Je vais même vous dire une autre de mes vérités : parfois, je suis fière d’arriver à la conclusion que je ne dirai pas, que mon silence sera d’or. Parce que je suis convaincue, dans ces situations bien spécifiques, que mon silence fait de moi une meilleure personne, une meilleure amie. J’ai eu la sensation que beaucoup de gens se protègent derrière le couvert de l’honnêteté. Comme si être honnête c’était la réponse unique lorsque l’on n’est pas capable de prendre une décision. Mais l’honnêteté vous l’aurez compris à présent, ne se suffit pas à elle-même. En y réfléchissant bien, j’ai même eu le sentiment que les personnes qui expriment tête baissée leur vérité, consciemment ou inconsciemment, cherchaient à se déresponsabiliser de quelque chose, à se délester de leur culpabilité. Pour se sentir plus léger. Mais alors, n’est-ce dans ce cas-là pas une forme d’égoïsme ? C’est drôle mais la dernière fois j’ai un peu bêtement tapé dans mon moteur de recherche : « faut-il dire la vérité ? ». Ça m’arrive de faire ce genre de chose, juste pour voir ce sur quoi je peux tomber. Et j’ai trouvé cette citation de Nietzsche très intéressante : « on ne dit jamais la vérité par respect pour la vérité, mais par intérêt et par commodité. Car mentir est plus compliqué que dire la vérité. » Donc si je traduis cela en des termes un peu plus simples : on n’est généralement pas honnête par intégrité, mais parce que c’est plus simple que soit de ne pas dire, soit de mentir.
Le silence est difficile à surmonter, car le silence nous met face au vide, face à nous.
Le mensonge est difficile à appliquer, car il va contre notre nature humaine profonde : je suis sure que la dernière fois que vous avez menti, vous avez éprouvé un sentiment de mal-être, de culpabilité même.
La vérité est parfois lourde à garder, et en cela, si ne pas dire la vérité créé en soi un sentiment de mal-être difficilement gérable, alors peut-être qu’il est préférable de s’en libérer – et je suis la première à prôner l’importance de la communication dans une relation saine et sincère.
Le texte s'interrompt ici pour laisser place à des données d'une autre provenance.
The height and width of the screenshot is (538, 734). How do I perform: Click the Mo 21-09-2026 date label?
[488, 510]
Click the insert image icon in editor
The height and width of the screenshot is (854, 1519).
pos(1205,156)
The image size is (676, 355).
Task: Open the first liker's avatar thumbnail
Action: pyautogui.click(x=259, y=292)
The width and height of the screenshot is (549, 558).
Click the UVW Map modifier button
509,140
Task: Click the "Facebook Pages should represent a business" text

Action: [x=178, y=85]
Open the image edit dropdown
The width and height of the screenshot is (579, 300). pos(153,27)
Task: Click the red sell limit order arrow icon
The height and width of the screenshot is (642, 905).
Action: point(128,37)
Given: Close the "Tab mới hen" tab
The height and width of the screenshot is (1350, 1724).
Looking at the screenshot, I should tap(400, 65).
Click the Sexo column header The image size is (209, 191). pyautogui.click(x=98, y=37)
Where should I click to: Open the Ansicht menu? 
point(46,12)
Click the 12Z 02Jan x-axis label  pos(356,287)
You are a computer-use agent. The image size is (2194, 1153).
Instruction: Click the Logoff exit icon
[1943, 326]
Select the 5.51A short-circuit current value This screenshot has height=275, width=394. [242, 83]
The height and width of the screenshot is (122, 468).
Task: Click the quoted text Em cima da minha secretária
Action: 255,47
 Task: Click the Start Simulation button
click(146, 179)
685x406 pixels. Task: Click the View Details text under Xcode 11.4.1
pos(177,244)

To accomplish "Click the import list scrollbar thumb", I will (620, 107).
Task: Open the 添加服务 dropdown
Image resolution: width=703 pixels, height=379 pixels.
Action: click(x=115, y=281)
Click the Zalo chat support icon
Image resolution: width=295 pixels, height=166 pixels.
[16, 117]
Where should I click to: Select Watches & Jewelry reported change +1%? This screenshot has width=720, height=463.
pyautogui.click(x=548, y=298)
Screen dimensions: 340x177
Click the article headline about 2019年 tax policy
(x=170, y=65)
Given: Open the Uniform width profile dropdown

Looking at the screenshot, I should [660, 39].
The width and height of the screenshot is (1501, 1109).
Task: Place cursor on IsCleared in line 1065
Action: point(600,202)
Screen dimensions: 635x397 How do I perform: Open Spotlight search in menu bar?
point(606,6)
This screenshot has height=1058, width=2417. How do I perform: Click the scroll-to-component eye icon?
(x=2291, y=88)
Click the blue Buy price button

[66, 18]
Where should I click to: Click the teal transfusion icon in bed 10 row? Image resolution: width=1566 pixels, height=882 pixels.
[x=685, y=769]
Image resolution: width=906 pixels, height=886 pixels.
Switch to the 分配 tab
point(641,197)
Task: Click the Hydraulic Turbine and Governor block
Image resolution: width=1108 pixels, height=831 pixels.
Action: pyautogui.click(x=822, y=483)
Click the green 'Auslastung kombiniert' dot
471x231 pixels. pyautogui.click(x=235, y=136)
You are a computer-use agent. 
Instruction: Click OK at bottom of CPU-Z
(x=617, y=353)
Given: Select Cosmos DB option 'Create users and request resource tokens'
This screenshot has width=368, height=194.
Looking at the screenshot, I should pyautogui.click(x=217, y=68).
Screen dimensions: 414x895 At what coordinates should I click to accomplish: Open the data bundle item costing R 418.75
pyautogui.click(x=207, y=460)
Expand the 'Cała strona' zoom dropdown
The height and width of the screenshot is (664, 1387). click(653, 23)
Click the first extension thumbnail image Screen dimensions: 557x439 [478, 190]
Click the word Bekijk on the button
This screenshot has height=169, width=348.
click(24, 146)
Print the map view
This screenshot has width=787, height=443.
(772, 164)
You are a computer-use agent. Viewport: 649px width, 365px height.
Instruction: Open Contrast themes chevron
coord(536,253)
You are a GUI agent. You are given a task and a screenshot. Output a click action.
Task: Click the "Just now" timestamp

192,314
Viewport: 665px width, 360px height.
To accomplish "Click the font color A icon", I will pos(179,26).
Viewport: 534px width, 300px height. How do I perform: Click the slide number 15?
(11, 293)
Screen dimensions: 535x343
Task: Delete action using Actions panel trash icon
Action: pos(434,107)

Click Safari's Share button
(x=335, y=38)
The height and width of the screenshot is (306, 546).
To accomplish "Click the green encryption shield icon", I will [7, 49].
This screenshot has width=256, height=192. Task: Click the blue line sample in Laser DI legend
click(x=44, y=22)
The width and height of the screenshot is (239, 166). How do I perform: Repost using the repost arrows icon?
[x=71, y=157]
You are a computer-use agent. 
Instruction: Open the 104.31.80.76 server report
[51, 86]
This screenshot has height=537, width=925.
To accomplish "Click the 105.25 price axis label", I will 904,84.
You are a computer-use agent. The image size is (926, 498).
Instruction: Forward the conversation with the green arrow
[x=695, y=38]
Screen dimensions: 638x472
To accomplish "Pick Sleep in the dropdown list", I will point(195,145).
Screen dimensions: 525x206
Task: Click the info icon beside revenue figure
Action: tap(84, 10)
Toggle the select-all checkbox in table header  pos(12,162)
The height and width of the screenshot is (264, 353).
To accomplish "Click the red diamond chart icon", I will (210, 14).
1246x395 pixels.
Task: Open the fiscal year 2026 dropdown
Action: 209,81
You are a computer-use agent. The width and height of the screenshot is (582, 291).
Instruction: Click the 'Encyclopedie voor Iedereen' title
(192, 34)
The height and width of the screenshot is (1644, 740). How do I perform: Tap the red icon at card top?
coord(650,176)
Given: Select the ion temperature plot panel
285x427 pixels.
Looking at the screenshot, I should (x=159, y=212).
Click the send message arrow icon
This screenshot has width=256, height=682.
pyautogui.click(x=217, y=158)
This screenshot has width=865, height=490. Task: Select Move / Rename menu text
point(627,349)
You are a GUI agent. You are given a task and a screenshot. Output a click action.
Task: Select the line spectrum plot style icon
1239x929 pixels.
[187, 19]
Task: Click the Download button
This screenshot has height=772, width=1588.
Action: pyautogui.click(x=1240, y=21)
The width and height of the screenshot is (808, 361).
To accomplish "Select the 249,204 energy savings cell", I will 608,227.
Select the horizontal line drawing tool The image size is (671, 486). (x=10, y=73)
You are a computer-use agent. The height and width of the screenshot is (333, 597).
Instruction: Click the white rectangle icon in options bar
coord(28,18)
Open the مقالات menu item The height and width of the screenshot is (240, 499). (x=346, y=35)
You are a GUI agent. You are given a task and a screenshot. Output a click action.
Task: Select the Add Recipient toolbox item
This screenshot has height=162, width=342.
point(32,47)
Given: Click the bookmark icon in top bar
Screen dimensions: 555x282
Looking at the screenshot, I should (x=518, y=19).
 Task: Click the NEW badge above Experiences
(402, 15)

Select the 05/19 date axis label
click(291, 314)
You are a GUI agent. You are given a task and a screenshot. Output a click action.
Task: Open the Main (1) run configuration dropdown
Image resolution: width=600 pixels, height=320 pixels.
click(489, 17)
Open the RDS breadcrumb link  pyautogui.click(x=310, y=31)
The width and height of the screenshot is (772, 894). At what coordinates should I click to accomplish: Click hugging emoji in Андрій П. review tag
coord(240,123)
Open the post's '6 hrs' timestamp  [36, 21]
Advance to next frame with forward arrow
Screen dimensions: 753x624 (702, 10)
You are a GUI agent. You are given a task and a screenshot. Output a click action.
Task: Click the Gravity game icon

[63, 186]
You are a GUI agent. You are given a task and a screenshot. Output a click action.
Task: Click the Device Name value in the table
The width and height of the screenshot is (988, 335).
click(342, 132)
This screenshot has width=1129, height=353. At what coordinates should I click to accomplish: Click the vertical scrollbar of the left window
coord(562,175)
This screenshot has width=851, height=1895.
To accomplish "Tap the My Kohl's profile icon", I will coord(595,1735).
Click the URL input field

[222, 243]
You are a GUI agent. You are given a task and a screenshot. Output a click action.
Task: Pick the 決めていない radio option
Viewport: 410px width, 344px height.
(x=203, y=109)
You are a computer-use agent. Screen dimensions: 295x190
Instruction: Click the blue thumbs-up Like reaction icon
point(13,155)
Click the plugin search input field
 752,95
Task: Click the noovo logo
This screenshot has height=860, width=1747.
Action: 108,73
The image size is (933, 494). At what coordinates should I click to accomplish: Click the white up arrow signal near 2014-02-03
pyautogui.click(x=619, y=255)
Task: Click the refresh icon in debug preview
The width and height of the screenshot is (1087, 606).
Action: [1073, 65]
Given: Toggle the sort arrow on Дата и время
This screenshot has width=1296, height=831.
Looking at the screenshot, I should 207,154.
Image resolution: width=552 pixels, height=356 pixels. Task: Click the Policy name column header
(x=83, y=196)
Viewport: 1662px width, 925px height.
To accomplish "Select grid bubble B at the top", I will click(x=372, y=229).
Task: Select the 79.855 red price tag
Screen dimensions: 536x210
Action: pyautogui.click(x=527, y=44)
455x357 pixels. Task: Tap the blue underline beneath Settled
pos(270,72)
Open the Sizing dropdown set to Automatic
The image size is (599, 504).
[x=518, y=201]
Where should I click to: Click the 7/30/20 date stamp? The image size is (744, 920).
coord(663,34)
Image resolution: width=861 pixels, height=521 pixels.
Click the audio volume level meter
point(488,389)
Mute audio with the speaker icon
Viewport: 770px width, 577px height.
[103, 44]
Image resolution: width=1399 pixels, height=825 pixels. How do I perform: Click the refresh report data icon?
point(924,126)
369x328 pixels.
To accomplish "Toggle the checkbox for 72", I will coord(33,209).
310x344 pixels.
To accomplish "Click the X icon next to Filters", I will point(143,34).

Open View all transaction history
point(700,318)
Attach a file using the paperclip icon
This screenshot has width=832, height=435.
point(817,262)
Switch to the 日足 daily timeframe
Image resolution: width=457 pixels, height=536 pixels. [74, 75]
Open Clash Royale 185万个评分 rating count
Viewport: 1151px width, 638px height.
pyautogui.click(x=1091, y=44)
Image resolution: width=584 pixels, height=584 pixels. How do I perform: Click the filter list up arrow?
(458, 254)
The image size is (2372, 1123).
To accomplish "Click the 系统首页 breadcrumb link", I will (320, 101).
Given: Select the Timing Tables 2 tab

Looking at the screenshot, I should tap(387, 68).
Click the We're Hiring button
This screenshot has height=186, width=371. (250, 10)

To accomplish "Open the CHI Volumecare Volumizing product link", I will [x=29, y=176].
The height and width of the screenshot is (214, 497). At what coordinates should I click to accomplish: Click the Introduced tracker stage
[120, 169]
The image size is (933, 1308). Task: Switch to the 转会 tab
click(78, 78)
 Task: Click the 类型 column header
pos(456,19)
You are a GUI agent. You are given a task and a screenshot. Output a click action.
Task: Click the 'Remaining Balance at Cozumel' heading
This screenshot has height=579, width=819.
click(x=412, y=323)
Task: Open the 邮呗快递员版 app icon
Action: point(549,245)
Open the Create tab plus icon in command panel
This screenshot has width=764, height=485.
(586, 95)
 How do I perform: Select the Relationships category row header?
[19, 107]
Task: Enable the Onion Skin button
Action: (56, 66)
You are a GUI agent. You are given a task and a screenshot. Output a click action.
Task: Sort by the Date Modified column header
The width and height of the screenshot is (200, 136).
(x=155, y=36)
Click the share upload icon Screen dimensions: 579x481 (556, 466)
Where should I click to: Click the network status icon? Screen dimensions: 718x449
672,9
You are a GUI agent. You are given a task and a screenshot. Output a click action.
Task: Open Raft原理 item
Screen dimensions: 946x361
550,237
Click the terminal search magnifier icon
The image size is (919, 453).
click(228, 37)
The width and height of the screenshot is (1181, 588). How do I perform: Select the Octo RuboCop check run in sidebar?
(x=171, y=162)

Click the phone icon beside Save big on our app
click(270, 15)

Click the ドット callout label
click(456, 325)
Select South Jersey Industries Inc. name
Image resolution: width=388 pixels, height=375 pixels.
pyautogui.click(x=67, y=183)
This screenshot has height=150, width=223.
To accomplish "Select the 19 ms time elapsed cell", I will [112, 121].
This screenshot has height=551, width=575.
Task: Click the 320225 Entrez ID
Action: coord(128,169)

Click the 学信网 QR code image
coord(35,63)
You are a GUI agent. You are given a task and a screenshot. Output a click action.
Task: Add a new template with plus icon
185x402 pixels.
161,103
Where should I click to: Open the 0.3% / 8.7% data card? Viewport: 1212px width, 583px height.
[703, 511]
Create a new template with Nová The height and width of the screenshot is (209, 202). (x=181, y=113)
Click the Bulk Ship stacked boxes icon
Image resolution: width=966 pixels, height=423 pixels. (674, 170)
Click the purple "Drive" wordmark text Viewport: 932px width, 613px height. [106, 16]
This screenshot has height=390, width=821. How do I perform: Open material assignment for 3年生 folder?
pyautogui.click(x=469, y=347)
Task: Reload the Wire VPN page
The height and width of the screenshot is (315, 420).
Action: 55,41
Mais uniquement si l’on est conscient des potentielles conséquences, et que l’on est prêt à les assumer.
La vie est faite de décision, de compromis.
Tout acte que l’on entreprend, toute parole que l’on exprime, aura un impact sur soi et sur les autres. C’est l’effet papillon.
Il n’y a pas de réponse juste à cette question, et je ne prétendrai non plus pas avoir raison sur la meilleure manière d’agir. Si je vous imposais ma vérité ici, alors je fermerais clairement et tout simplement le dialogue. Quelle vérité est bonne à dire, quelle vérité n’est pas bonne à dire… une chose est sûr, respecter les autres est tout important que respecter les valeurs sociétales et respecter les valeurs que l’on défend soi-même. Lorsque je doute sur la meilleure chose à faire, j’inverse les rôles et me met à la place d’autrui. Parce que c’est seulement en faisant preuve de compassion et d’empathie, d’écoute et d’intégrité, que l’on parvient à prendre la décision avec laquelle on sera ultimement, la plus alignée.